1) Just outside the HSBC in Chiswick
High Street
To the casual Dutch tourist the frontage of
this recently-renamed money lending establishment looks entirely
commonplace. The odd stain, stray leaf or tosser aside, nothing
marks this place out as remotely unusual. But it was not ever
thus. For behind this seemingly financial facade lies a tale
of Victorian injustice and wrongdoing; a tale of ignorance,
bigotry... and madgick!
Vini Reilly was born in 1821, the son of a well-to-do
non-Irish builder, and a practitioner of the same strand of
Big Old madgick that many sorcerers, myself included, still
practice today. Big Old madgickians are essentially peaceful
and never use their powers without severe provocation or the
chance of a resulting laugh riot, but some of our harmless
beliefs make us prone to misunderstanding by the ignorant
and spiritually decaffeinated.
One such belief resulted in the local constable
arresting Reilly in Chiswick Post Office for the crime of
looking askance at the picture of Queen Victoria on the postal
order he was attempting to cash.
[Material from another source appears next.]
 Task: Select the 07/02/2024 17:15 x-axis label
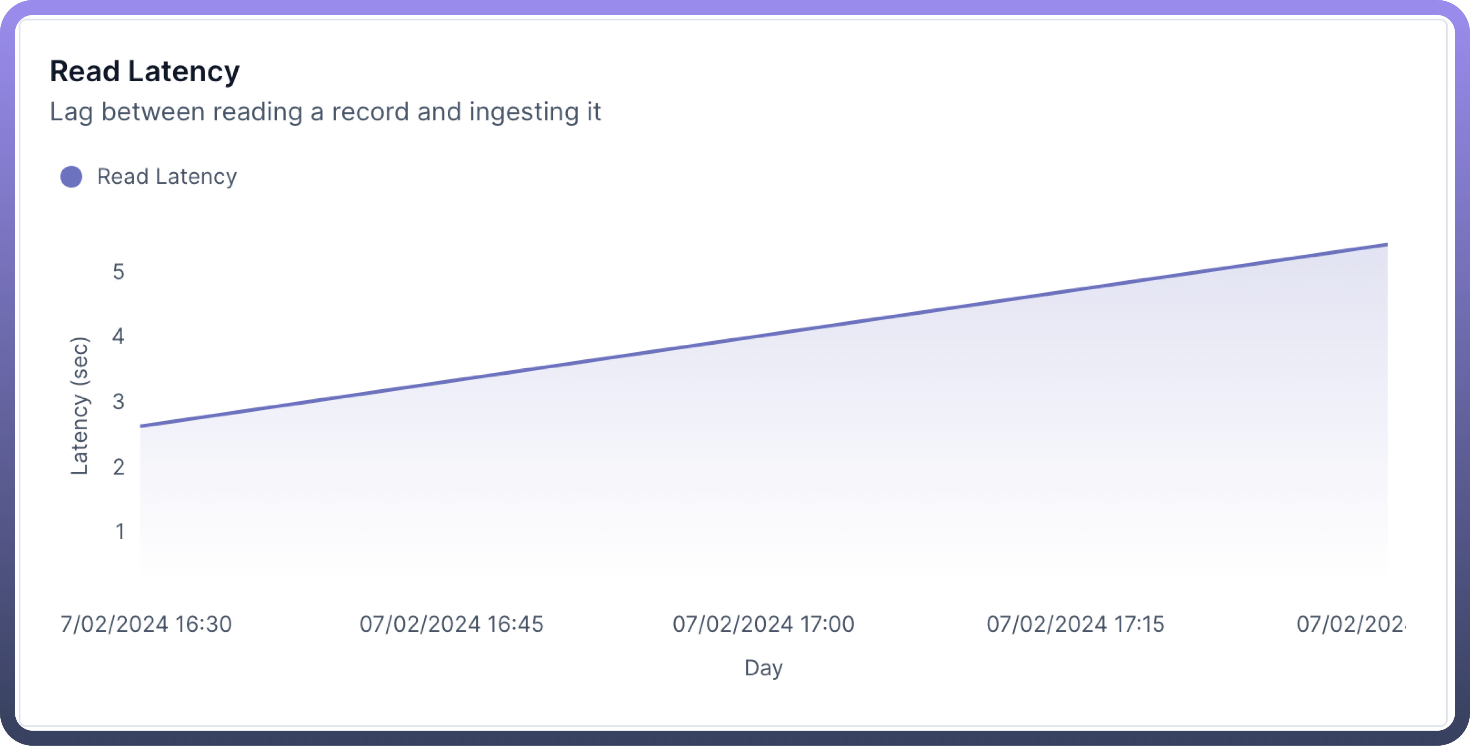click(1075, 624)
According to Big Old madgickal
lore, any graven image must first be looked at from the side
of the head before a full-on gaze, lest the intrusion cause
the image to come to life, rip itself from the paper and run
amok, molesting mice and pixies.
Alas, for so-called Victorian society, this
considerate madgick was beyond comprehension. The vicars
judgement was damning. A postal order is a postal order,
and they who fail to recognise this are guilty of no more
than vile, bloody treason, he roared to a packed town
hall that night. And then theres his silly hat,
already. I mean, felt? In 1886? Like, hell-o! A motion
was made to subject Reilly to an official tut-tutting in the
square, plus a set of steak knives for his trouble.
The good folk of Chiswick were acting in vain.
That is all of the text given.